Direction> Copy these records line for line, without changing anything.

Input records>
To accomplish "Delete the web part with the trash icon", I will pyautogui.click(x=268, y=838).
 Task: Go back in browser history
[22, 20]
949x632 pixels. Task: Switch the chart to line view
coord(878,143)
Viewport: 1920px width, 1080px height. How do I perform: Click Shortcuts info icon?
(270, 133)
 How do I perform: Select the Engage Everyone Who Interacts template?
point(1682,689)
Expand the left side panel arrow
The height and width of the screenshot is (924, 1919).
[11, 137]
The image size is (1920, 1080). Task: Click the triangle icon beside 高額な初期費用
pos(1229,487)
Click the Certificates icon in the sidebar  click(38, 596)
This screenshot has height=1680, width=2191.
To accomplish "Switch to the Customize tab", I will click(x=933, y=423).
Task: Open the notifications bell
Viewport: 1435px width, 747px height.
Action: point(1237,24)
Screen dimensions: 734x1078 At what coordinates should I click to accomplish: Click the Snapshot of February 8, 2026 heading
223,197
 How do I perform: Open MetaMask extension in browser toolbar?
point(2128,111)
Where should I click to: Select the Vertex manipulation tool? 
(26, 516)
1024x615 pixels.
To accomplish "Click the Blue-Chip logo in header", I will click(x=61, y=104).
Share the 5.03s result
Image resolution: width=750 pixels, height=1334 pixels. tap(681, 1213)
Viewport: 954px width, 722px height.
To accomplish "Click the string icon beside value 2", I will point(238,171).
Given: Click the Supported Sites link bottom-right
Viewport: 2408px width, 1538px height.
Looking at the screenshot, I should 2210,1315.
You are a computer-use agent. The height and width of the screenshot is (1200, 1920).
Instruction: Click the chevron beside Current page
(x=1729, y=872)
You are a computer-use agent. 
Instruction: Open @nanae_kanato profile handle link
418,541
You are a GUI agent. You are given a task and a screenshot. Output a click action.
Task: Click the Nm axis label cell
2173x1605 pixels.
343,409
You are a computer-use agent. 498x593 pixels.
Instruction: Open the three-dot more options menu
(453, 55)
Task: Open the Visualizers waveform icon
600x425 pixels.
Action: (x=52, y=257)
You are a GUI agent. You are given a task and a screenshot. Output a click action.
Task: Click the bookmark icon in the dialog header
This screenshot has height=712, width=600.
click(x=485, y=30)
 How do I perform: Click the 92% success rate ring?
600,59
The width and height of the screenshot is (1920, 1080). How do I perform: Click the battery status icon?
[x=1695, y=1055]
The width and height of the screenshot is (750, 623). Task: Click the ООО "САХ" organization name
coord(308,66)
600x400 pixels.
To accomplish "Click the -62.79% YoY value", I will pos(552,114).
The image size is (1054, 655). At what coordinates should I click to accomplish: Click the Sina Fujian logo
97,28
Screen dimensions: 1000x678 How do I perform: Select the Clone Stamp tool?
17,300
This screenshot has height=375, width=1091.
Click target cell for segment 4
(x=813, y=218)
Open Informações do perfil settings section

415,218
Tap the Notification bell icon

Exercise solution>
To accomplish "Delete the web part with the trash icon", I will pyautogui.click(x=268, y=838).
 Task: Go back in browser history
[22, 20]
949x632 pixels. Task: Switch the chart to line view
coord(878,143)
Viewport: 1920px width, 1080px height. How do I perform: Click Shortcuts info icon?
(270, 133)
 How do I perform: Select the Engage Everyone Who Interacts template?
point(1682,689)
Expand the left side panel arrow
The height and width of the screenshot is (924, 1919).
[11, 137]
The image size is (1920, 1080). Task: Click the triangle icon beside 高額な初期費用
pos(1229,487)
Click the Certificates icon in the sidebar  click(38, 596)
This screenshot has height=1680, width=2191.
To accomplish "Switch to the Customize tab", I will click(x=933, y=423).
Task: Open the notifications bell
Viewport: 1435px width, 747px height.
Action: point(1237,24)
Screen dimensions: 734x1078 At what coordinates should I click to accomplish: Click the Snapshot of February 8, 2026 heading
223,197
 How do I perform: Open MetaMask extension in browser toolbar?
point(2128,111)
Where should I click to: Select the Vertex manipulation tool? 
(26, 516)
1024x615 pixels.
To accomplish "Click the Blue-Chip logo in header", I will click(x=61, y=104).
Share the 5.03s result
Image resolution: width=750 pixels, height=1334 pixels. tap(681, 1213)
Viewport: 954px width, 722px height.
To accomplish "Click the string icon beside value 2", I will point(238,171).
Given: Click the Supported Sites link bottom-right
Viewport: 2408px width, 1538px height.
Looking at the screenshot, I should 2210,1315.
You are a computer-use agent. The height and width of the screenshot is (1200, 1920).
Instruction: Click the chevron beside Current page
(x=1729, y=872)
You are a computer-use agent. 
Instruction: Open @nanae_kanato profile handle link
418,541
You are a GUI agent. You are given a task and a screenshot. Output a click action.
Task: Click the Nm axis label cell
2173x1605 pixels.
343,409
You are a computer-use agent. 498x593 pixels.
Instruction: Open the three-dot more options menu
(453, 55)
Task: Open the Visualizers waveform icon
600x425 pixels.
Action: (x=52, y=257)
You are a GUI agent. You are given a task and a screenshot. Output a click action.
Task: Click the bookmark icon in the dialog header
This screenshot has height=712, width=600.
click(x=485, y=30)
 How do I perform: Click the 92% success rate ring?
600,59
The width and height of the screenshot is (1920, 1080). How do I perform: Click the battery status icon?
[x=1695, y=1055]
The width and height of the screenshot is (750, 623). Task: Click the ООО "САХ" organization name
coord(308,66)
600x400 pixels.
To accomplish "Click the -62.79% YoY value", I will pos(552,114).
The image size is (1054, 655). At what coordinates should I click to accomplish: Click the Sina Fujian logo
97,28
Screen dimensions: 1000x678 How do I perform: Select the Clone Stamp tool?
17,300
This screenshot has height=375, width=1091.
Click target cell for segment 4
(x=813, y=218)
Open Informações do perfil settings section

415,218
Tap the Notification bell icon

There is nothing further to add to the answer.